**TASK ITEM:** Among the records below, find each line that includes the string "computer" and copy it.

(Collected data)
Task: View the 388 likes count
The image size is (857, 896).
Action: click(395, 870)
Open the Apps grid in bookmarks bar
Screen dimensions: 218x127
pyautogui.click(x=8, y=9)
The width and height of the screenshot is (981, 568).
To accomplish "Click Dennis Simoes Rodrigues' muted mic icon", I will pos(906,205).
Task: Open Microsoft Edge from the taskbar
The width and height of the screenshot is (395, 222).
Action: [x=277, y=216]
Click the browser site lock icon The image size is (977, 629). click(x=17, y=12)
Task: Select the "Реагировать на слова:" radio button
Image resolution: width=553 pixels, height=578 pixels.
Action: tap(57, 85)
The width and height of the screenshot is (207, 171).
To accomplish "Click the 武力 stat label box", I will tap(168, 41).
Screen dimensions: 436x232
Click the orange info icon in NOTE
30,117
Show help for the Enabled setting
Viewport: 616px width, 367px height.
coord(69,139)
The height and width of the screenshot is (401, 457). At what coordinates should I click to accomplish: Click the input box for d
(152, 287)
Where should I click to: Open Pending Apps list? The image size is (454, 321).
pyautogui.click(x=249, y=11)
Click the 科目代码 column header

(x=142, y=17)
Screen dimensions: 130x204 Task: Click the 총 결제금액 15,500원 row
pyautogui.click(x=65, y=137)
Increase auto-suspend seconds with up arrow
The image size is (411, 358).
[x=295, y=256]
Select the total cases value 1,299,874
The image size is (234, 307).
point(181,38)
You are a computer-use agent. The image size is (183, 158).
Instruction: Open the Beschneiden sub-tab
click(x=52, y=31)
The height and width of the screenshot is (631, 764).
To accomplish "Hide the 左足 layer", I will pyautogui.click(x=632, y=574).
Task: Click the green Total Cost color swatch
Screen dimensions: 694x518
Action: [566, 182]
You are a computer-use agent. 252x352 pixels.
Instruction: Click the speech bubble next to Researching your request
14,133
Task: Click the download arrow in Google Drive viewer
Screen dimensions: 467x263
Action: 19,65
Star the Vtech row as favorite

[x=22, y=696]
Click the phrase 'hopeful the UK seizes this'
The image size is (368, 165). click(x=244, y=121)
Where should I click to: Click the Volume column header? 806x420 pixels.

**SOLUTION TO THE EXERCISE:**
You are a computer-use agent. The image size is (183, 158).
You are a computer-use agent. 252x352 pixels.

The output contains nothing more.